According to Wu Peng, Director-General, Department of African Affairs, MFA, China, on X.com, the 52-tonne shipment of omena was delivered under an agreement that benefits both countries.
“More is on the way, “Peng said, “The FOCAC #Green Channel for African agricultural exports to China is bringing tangible benefits to African and Chinese people,” he posted.
The first batch of Kenyan wild anchovy products made their debut at the third China-Africa Economic and Trade Expo in late June, signaling a new development in China’s efforts to encourage the import of more high-quality African food and agricultural products, expand domestic consumer choice, and increase trade between China and Africa.

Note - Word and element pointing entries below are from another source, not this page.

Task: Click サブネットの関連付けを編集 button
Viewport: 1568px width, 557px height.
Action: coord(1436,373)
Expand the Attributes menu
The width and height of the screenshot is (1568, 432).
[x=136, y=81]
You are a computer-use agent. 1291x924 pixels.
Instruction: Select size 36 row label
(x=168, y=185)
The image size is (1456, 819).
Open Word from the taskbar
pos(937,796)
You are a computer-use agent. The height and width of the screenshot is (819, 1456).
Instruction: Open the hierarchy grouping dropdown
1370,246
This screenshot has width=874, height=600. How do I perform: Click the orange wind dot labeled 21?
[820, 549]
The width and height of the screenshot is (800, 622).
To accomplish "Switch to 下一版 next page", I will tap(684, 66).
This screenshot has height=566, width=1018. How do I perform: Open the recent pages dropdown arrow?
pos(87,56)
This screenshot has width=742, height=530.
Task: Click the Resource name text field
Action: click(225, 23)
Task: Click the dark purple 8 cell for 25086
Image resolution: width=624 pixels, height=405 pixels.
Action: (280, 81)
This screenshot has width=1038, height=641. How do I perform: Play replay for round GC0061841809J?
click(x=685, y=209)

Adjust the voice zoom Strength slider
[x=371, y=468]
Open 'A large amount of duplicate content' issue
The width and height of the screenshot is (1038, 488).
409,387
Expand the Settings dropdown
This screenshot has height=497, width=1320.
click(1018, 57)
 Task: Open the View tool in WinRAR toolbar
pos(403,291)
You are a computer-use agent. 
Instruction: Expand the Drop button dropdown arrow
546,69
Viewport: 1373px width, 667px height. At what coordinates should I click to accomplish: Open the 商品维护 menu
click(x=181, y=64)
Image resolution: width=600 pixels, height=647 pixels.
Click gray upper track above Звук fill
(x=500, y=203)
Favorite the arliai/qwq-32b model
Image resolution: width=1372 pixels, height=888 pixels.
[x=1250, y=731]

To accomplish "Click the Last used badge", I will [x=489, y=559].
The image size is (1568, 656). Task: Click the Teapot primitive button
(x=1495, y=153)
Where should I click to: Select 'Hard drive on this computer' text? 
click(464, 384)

The shipment was handled by Huawen Food, a local Kenyan subsidiary of the Jinzai Food Group, and is intended for use in the Chinese snack market.
The company operates out of Kwale on Kenya’s coast, relying on hundreds of local fishermen to supply its processing plant with locally caught ‘omena’ for drying and packaging.
Anchovies, those terrifying slivers of fish, have a taste so pungent, so intensely fishy and salty, that they can make even the heartiest eater recoil from their punch when served incorrectly.
They are served in Kenya with the local staples–ugali and greens–and are now poised to become the next moneymaker for the Kenyan fishing sector, with Liu Zhiyong, managing director of Huawen Food, stating that the company’s Kenyan operation is a high-margin venture.
Anchovies are used in a variety of dishes in China, from stir-fries to street snacks and salads to heartier meals such as achovy fried rice.
Gastronomists are fascinated by anchovies because of their flavor, which has been described as “umami,” an almost indescribable fifth taste that elevates your eating experience beyond salty, sweet, sour, and bitter.